T2 Biosystems 3Q 2023
October 12, 2023
Since our last call and the close of the third quarter, we have made significant progress addressing our manufacturing processes aimed at resolving the sepsis test panel backorder. At the end of the third quarter, the sepsis test panel backorder was $380,000. I am pleased to report that we cleared the majority of the backorder in early October, we expect to clear the remainder of it this quarter, and we expect to finish 2023 with zero backorder.
The backorder was caused by a number of factors, including raw materials, personnel changes, processes, and equipment. We attribute the recent manufacturing improvements to the key measures we have previously implemented, including hiring a new Vice President of Operations, advanced procurement of raw materials, process improvements, and investments in equipment. The demand for our sepsis test panels within the U.S. and international markets remains strong.
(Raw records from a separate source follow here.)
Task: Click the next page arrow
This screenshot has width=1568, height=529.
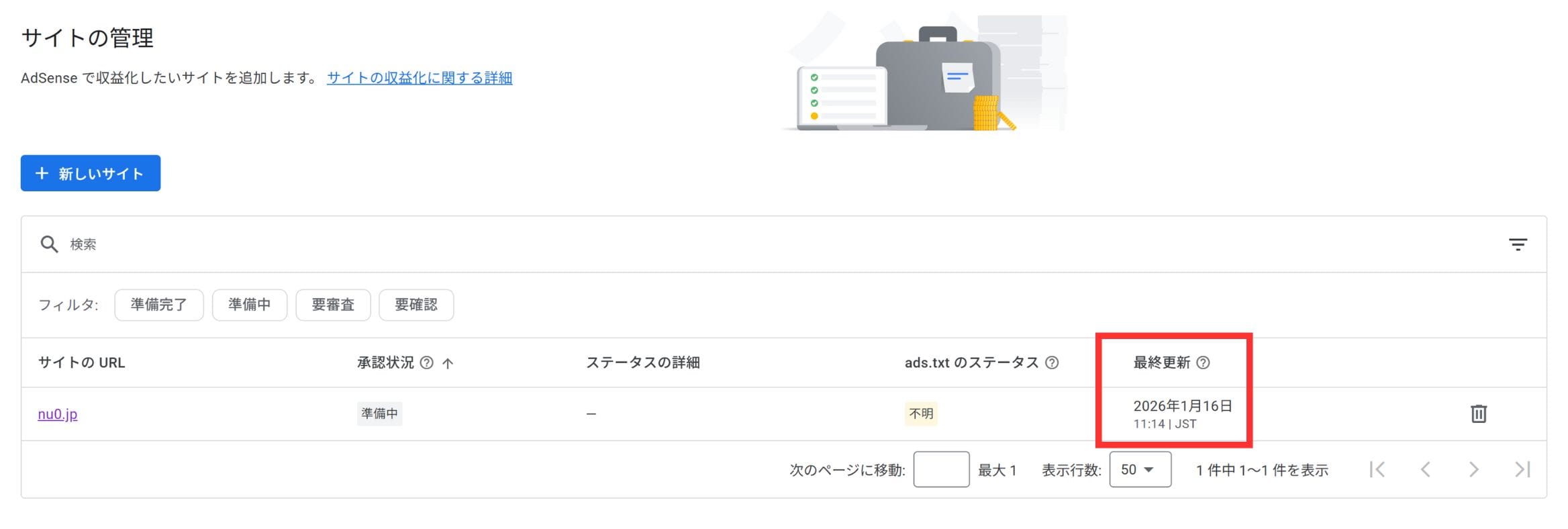Action: (x=1475, y=470)
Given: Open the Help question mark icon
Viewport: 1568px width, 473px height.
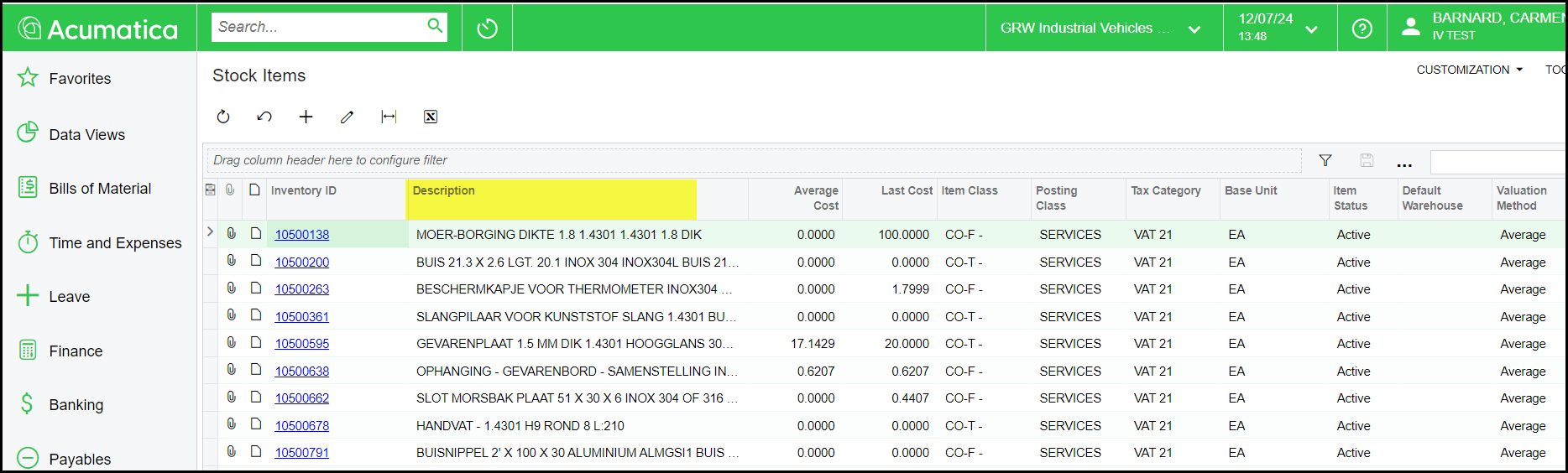Looking at the screenshot, I should (1362, 29).
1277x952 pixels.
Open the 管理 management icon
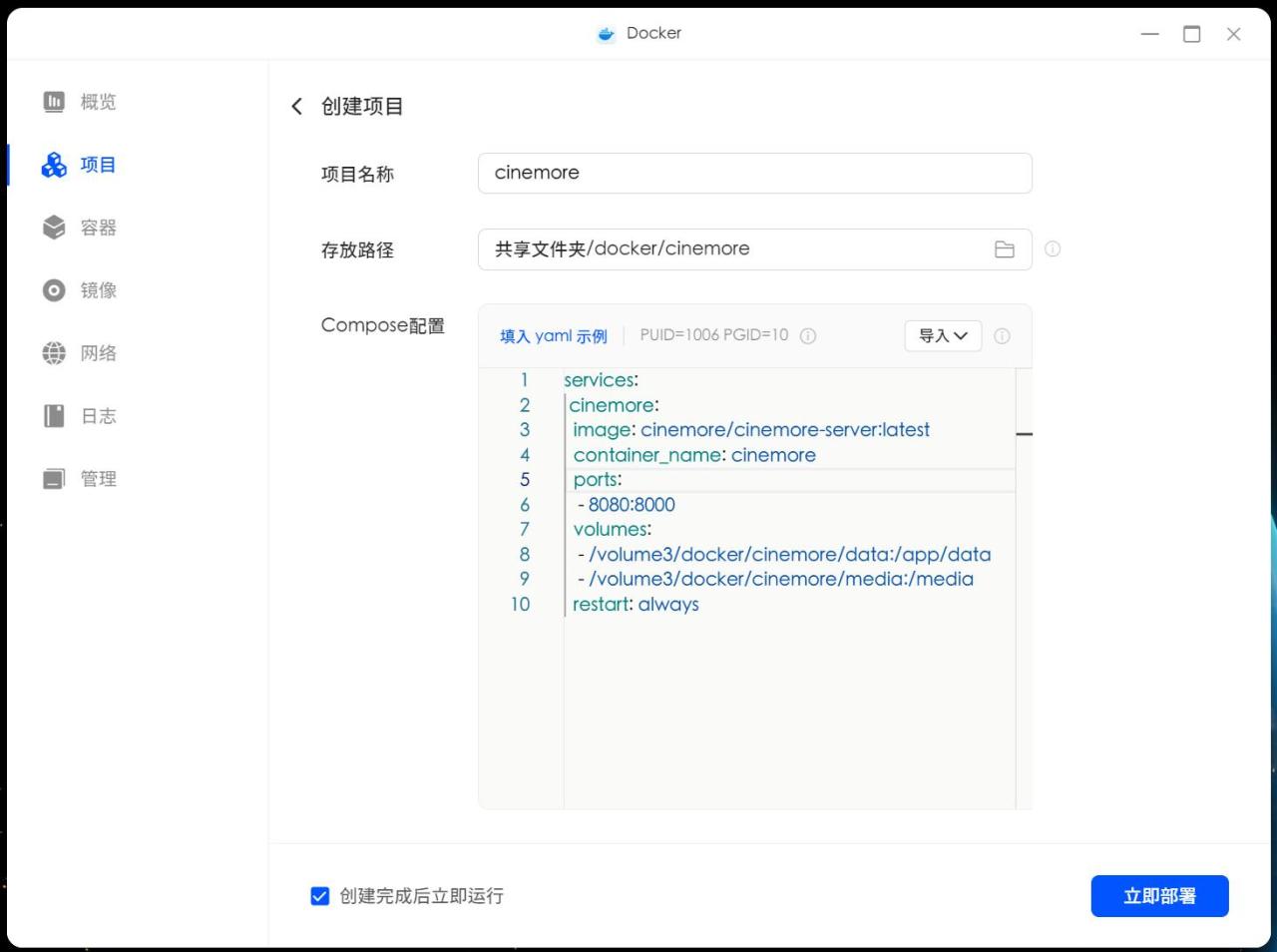click(54, 479)
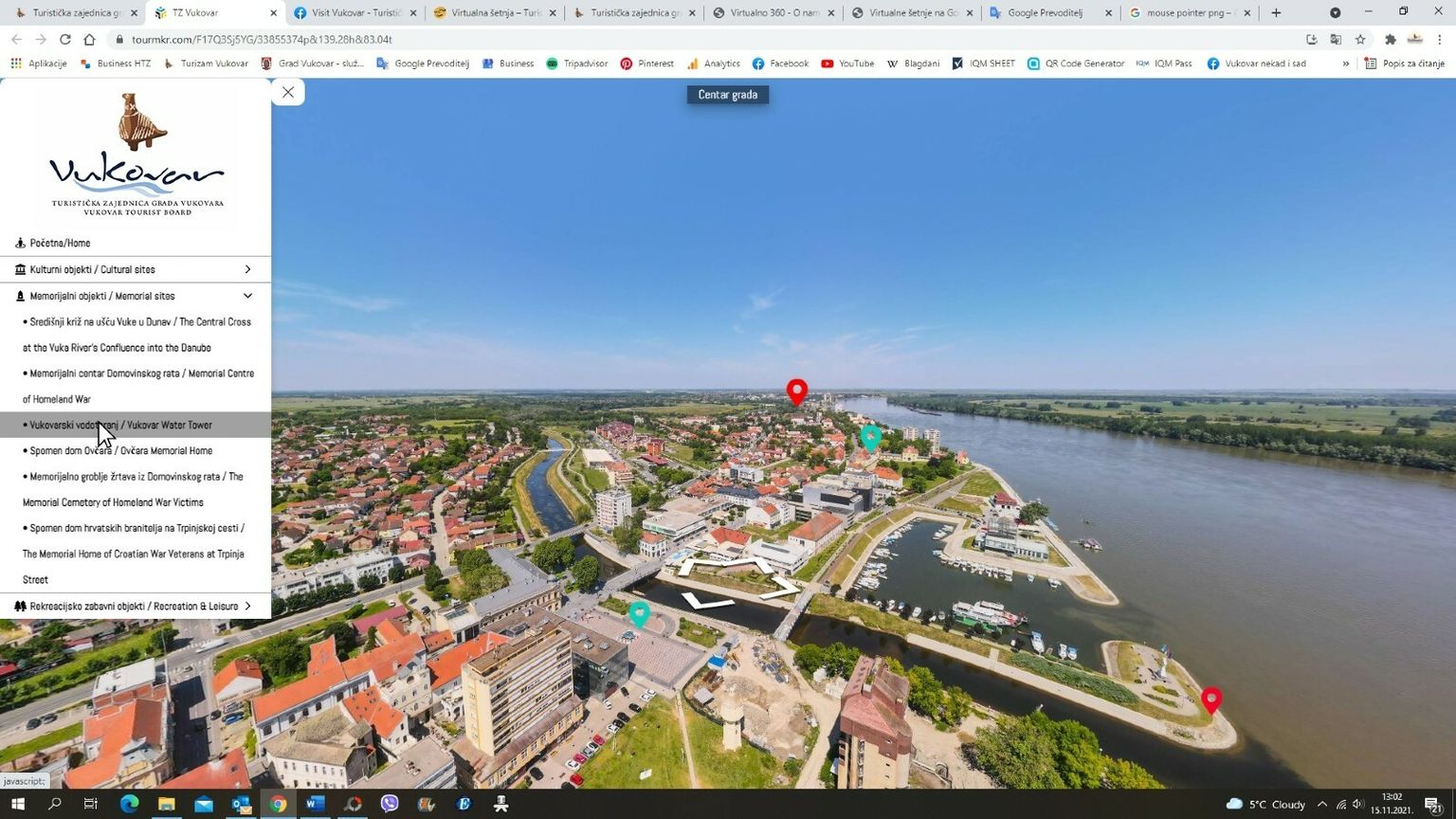The image size is (1456, 819).
Task: Click the teal hotspot near the town center
Action: pyautogui.click(x=870, y=437)

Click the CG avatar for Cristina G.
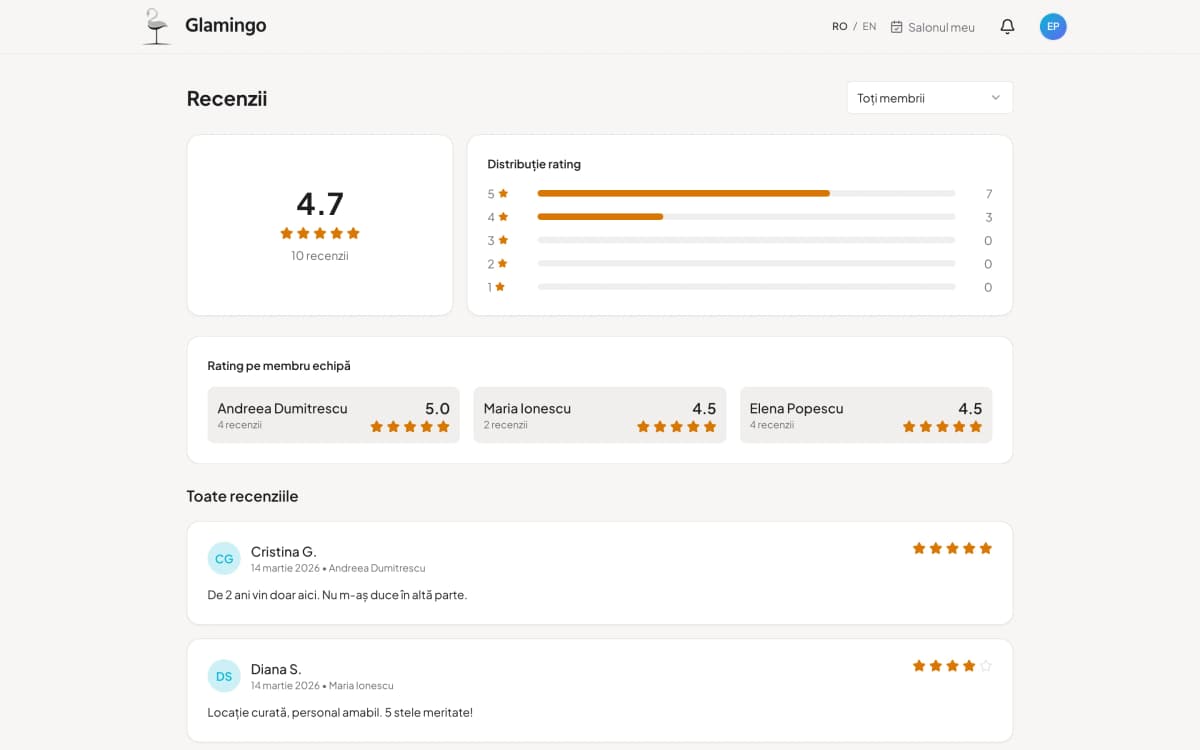click(x=224, y=558)
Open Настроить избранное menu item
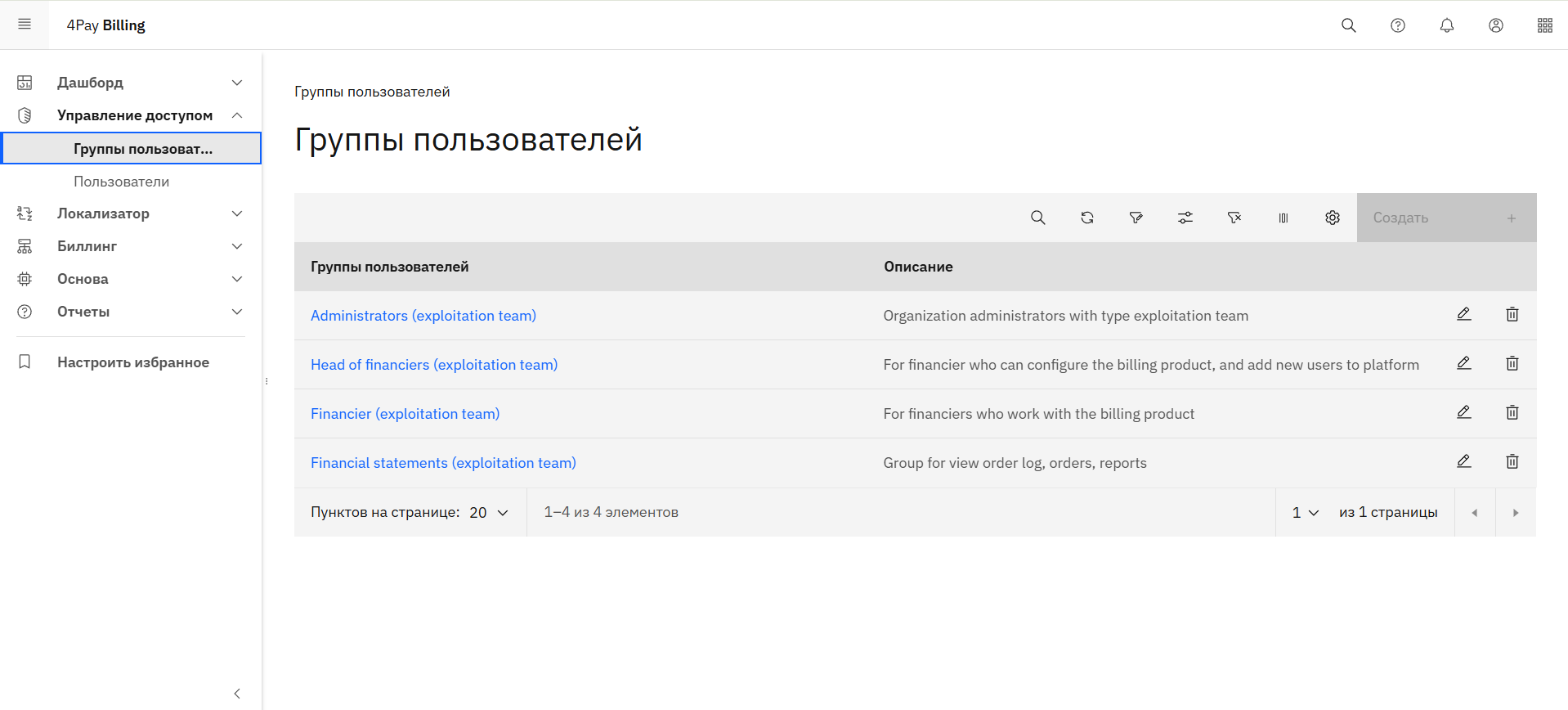Image resolution: width=1568 pixels, height=710 pixels. (132, 362)
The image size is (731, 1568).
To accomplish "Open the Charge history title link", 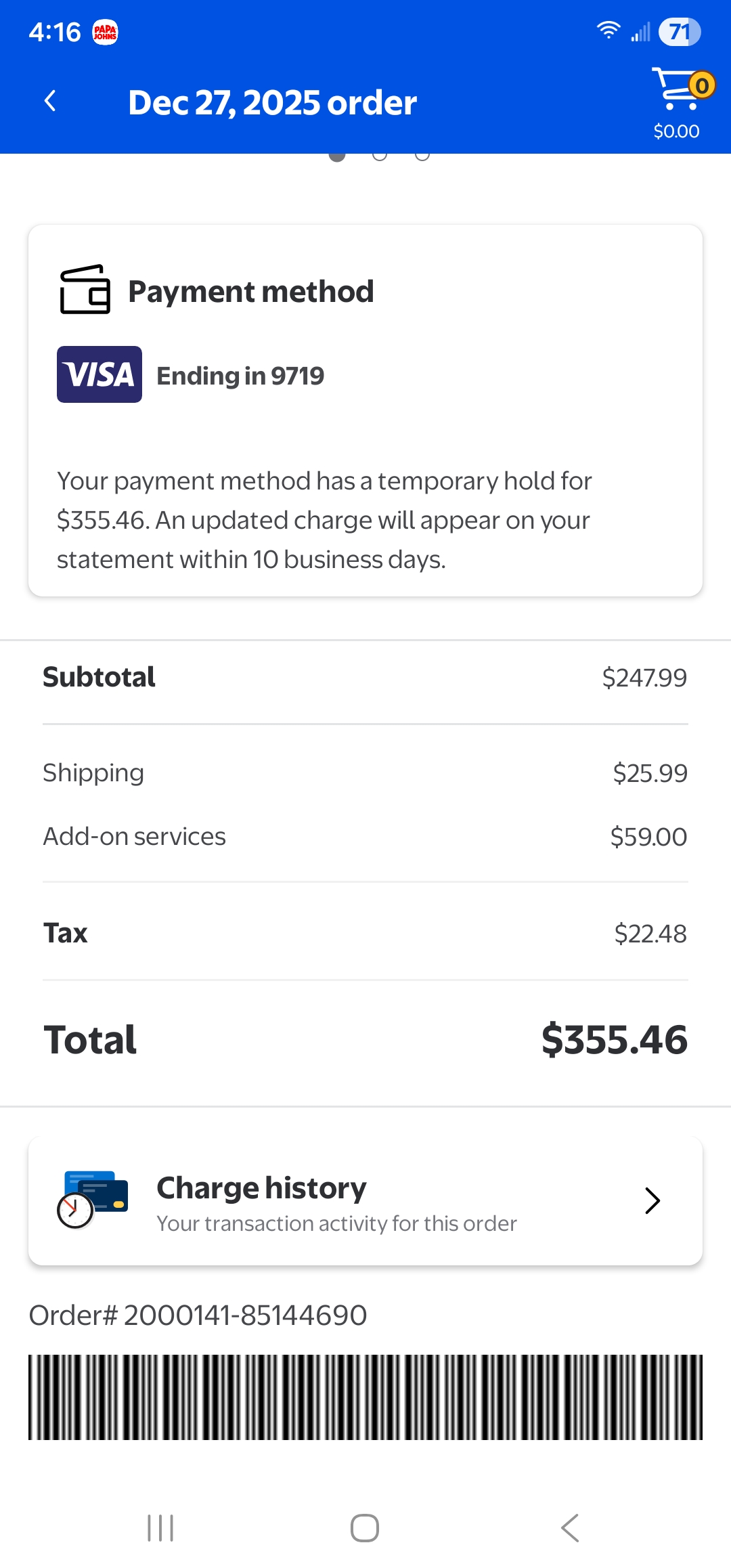I will 261,1188.
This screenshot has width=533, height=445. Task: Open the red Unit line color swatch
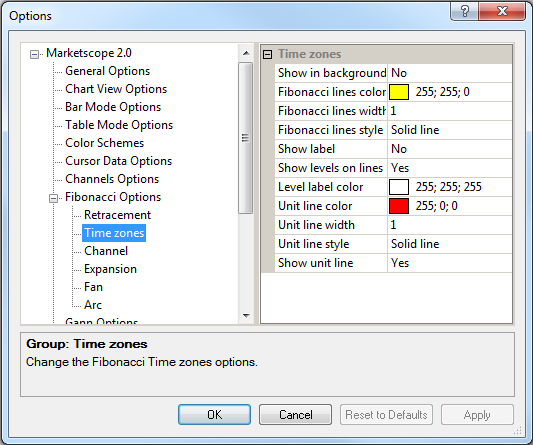pyautogui.click(x=399, y=206)
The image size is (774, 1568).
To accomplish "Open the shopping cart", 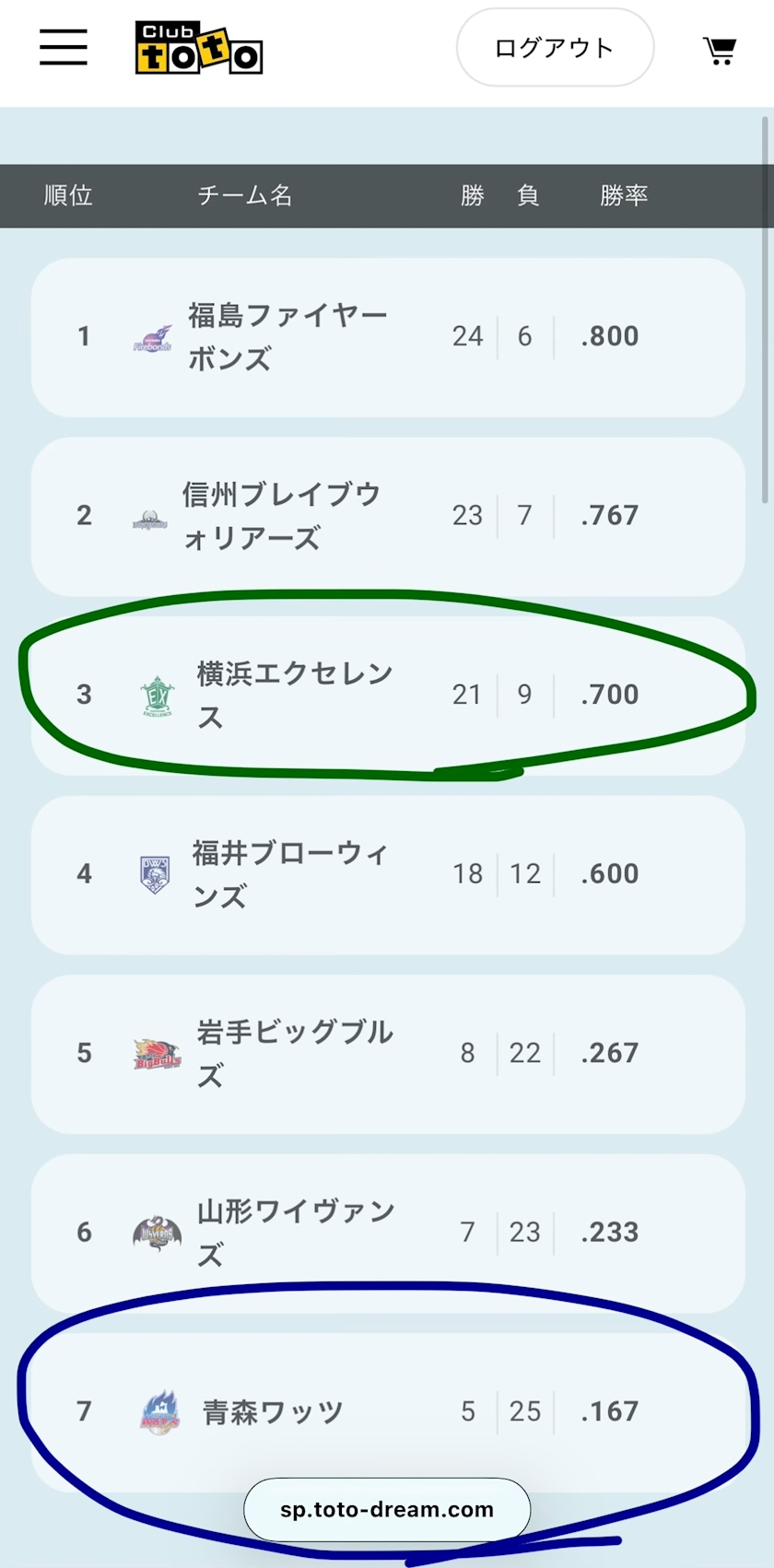I will tap(719, 50).
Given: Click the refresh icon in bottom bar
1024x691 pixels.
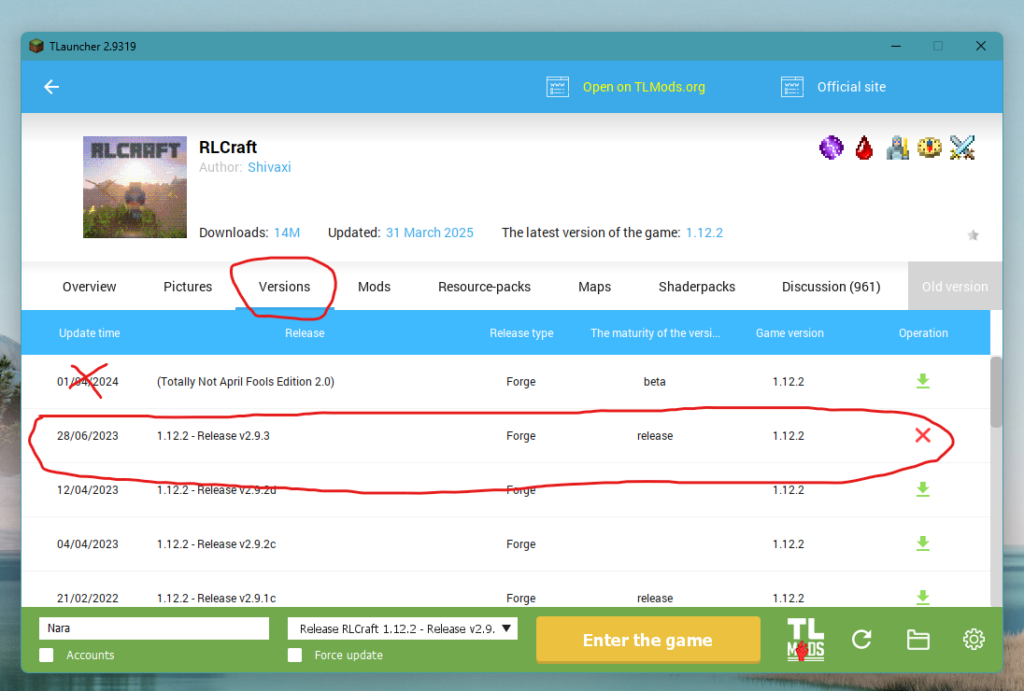Looking at the screenshot, I should coord(862,640).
Moving to our third priority – advancing our pipeline. Our new product development priorities have targeted three areas: sepsis, bioterrorism, and Lyme disease. These represent areas of significant unmet medical need in which rapid detection can lead to faster targeted antimicrobial treatment and improved patient outcomes.
We have been advancing five new products intended to expand the test menu on our FDA-cleared T2Dx Instrument and drive increased adoption, including: the T2Biothreat Panel, the addition of Acinetobacter baumannii to our FDA-cleared T2Bacteria Panel, the T2Resistance Panel, the T2Lyme™ Panel, and a Candida auris test. Each new test panel, or test, represents a differentiated solution to rapidly identify harmful pathogens and potentially allow clinicians to achieve faster, targeted antimicrobial therapy.
The T2Biothreat Panel is a direct-from-blood molecular diagnostic test that runs on the FDA-cleared T2Dx Instrument and simultaneously detects six biothreat pathogens, in 4 hours, including the organisms that cause anthrax, tularemia, glanders, melioidosis, plague, and typhus. If not treated promptly, infections with the pathogens included on the T2Biothreat Panel can result in mortality rates of 40-90%, according to Medical Aspects of Biological Warfare and The Center for Food Security and Public Health.